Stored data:
■ ■ ■ ■ ■
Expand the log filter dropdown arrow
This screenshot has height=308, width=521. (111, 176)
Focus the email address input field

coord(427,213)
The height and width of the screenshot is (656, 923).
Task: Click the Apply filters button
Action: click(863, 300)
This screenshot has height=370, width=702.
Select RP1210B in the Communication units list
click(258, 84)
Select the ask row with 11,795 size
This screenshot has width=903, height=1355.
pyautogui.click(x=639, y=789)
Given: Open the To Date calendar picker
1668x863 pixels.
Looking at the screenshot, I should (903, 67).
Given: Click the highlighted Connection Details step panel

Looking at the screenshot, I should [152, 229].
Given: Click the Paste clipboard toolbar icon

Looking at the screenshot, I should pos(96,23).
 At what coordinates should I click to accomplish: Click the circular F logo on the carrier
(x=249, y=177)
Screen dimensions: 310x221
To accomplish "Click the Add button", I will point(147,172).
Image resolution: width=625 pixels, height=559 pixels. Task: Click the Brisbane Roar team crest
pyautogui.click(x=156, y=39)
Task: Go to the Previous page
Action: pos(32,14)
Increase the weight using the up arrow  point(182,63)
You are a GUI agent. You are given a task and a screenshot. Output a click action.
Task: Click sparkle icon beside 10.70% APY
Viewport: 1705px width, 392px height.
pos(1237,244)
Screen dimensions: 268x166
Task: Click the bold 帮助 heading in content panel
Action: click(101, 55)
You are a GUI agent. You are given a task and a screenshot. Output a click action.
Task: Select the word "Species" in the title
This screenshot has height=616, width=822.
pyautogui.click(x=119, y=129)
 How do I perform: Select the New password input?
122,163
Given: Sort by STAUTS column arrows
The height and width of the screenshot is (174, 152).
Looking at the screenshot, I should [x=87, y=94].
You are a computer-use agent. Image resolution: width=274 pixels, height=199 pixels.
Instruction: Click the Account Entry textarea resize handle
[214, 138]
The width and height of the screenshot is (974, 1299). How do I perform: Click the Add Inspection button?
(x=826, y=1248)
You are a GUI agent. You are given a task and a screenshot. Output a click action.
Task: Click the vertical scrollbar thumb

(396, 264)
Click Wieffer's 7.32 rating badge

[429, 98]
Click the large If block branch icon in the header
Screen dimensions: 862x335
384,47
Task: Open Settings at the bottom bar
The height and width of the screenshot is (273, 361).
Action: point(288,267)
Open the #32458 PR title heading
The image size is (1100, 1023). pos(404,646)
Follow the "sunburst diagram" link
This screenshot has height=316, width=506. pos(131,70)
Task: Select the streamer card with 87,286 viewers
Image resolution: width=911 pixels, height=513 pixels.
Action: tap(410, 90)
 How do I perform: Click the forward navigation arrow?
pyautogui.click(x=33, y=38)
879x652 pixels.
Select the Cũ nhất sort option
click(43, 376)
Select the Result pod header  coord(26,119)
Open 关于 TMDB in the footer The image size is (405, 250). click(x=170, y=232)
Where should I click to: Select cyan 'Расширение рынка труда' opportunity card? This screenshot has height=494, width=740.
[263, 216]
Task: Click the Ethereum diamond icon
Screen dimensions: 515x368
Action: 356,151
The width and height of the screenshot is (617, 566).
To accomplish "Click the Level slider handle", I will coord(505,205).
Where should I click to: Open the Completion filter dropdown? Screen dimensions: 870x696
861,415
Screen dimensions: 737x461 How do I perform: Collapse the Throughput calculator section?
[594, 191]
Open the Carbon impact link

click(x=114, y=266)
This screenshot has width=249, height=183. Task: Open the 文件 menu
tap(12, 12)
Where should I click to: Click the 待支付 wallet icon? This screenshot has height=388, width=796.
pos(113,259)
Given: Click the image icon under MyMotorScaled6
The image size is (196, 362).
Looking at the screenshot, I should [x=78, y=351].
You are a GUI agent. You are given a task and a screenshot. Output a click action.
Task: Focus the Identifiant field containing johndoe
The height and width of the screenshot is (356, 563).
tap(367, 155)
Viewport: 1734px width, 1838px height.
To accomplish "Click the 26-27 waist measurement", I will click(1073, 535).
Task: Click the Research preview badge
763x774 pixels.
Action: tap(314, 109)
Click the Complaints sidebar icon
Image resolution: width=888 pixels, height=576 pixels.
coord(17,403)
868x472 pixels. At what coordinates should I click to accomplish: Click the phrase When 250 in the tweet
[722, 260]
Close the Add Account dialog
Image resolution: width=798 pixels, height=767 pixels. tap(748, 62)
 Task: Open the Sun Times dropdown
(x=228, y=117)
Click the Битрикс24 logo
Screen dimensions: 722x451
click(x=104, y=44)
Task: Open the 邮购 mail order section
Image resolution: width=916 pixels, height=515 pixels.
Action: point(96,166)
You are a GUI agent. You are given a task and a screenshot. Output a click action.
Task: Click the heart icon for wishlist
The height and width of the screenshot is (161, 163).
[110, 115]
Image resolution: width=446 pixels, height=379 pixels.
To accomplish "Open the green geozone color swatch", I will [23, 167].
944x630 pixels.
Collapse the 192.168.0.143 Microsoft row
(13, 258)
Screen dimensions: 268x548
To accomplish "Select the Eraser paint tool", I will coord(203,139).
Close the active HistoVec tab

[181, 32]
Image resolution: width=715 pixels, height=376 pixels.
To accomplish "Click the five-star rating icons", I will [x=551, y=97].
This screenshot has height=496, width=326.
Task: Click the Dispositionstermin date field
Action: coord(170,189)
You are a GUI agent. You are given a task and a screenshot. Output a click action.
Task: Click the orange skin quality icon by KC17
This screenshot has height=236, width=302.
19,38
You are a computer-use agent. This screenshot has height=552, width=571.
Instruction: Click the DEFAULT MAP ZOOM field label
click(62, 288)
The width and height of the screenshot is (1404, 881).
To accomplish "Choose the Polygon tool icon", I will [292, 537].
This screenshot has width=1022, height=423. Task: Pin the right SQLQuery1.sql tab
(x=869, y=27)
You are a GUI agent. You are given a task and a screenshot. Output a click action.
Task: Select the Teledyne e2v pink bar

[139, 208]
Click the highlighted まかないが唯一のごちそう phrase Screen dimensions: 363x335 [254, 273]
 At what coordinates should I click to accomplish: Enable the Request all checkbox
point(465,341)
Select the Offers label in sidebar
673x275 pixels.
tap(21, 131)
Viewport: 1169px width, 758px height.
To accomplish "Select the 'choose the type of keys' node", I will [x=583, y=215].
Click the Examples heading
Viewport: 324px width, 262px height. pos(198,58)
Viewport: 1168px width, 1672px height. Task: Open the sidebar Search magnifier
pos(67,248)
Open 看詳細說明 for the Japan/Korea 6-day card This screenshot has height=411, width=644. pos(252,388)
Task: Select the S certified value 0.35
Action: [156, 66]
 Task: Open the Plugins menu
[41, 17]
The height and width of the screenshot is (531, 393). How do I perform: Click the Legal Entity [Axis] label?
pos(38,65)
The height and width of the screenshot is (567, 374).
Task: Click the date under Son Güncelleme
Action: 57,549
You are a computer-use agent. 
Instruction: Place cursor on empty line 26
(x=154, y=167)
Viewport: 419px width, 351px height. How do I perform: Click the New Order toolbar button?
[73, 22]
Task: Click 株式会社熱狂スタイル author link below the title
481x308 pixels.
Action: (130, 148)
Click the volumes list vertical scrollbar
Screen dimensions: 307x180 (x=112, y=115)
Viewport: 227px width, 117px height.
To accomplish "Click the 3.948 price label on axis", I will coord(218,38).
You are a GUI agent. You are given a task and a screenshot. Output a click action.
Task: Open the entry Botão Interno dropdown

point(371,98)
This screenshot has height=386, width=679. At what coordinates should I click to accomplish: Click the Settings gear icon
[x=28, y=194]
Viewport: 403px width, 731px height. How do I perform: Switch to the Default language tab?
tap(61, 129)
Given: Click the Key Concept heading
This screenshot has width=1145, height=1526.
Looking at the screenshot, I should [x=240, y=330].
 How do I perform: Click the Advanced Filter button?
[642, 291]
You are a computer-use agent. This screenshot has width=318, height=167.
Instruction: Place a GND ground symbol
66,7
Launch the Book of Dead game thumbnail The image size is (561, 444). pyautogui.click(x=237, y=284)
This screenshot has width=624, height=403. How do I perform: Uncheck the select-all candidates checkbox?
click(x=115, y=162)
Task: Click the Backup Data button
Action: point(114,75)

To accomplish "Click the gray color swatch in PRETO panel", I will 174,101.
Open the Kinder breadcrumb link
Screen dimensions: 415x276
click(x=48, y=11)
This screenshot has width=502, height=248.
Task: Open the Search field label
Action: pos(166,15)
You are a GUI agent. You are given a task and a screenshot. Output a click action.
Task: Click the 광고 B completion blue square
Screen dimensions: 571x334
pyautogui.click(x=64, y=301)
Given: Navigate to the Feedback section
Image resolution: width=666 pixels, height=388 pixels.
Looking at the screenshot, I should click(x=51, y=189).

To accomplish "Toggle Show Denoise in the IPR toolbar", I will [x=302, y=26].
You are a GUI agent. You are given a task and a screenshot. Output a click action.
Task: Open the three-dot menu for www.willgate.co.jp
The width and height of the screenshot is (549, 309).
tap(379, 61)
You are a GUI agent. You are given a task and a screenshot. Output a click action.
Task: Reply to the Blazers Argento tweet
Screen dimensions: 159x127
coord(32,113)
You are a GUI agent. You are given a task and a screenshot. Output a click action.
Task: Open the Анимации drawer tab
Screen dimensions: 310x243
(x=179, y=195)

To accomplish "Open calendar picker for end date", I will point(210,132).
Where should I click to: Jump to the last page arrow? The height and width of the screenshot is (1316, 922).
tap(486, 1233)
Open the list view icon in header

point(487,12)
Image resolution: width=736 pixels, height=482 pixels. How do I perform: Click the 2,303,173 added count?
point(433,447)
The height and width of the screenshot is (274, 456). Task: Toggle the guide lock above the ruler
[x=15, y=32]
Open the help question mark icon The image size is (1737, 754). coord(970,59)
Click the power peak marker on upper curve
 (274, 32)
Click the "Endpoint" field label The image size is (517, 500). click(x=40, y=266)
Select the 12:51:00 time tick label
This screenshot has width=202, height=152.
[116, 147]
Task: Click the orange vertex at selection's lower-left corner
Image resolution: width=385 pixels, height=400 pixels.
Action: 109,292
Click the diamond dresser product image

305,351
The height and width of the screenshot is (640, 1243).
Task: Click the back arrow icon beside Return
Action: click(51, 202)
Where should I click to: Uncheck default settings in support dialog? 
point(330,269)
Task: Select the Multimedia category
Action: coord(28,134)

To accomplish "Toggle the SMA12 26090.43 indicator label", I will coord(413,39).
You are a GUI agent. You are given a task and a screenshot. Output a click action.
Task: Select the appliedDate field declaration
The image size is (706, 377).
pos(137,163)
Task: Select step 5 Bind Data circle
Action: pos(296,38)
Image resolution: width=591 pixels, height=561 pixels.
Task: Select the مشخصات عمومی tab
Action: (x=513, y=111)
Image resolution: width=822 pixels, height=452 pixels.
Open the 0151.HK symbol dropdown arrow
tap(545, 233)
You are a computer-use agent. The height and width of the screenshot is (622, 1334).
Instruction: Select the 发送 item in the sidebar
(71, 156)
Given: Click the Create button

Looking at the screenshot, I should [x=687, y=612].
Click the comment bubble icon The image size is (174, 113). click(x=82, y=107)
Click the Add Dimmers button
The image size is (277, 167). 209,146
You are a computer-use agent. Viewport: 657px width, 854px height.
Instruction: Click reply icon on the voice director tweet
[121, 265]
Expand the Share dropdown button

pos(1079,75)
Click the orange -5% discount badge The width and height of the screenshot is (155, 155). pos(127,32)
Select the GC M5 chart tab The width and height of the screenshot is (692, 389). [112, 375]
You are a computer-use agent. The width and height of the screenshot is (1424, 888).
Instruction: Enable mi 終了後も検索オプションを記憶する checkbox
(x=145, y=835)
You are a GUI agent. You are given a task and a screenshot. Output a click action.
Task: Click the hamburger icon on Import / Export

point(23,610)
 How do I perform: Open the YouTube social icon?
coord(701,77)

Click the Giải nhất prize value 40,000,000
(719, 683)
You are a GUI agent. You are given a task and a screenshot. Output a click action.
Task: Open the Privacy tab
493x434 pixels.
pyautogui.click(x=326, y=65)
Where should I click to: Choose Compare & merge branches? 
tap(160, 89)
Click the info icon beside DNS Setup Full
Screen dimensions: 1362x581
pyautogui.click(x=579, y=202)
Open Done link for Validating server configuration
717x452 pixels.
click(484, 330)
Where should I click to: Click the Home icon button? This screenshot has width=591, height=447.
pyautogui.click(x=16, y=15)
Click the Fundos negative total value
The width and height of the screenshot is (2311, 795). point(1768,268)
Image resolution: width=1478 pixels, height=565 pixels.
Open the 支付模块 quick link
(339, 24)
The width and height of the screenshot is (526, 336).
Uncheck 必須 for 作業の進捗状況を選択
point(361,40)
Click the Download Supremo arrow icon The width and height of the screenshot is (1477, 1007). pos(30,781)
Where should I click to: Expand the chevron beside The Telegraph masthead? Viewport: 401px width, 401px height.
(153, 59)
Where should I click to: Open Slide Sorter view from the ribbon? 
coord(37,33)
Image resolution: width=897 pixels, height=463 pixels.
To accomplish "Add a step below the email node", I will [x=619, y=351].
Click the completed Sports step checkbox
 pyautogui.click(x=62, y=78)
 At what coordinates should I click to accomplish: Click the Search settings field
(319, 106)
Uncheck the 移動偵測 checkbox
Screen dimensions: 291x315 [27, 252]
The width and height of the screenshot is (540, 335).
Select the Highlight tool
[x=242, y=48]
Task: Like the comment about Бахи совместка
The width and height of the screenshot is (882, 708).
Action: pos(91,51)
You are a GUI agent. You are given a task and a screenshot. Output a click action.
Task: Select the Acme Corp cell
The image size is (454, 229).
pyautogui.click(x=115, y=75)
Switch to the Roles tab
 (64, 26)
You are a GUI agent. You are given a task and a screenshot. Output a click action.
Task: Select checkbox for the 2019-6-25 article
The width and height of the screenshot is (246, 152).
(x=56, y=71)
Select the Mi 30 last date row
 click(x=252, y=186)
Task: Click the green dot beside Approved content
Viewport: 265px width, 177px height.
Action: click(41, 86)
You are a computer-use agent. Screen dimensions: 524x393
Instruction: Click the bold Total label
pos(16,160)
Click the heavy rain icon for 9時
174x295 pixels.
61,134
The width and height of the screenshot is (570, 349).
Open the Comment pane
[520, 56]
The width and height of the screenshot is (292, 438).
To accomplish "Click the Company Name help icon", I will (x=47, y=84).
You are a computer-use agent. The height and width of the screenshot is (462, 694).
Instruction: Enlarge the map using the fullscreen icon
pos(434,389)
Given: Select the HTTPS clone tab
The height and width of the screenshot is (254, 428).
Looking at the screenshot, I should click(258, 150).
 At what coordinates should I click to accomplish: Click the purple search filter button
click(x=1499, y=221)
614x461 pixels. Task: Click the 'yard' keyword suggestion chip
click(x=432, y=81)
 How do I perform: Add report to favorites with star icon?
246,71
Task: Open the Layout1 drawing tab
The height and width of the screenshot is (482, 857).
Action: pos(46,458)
■ ■ ■ ■ ■
▸ Task directions: Determine the number of lines above holding the string "computer". Reply with it and nothing more.

▸ Exercise answer: 9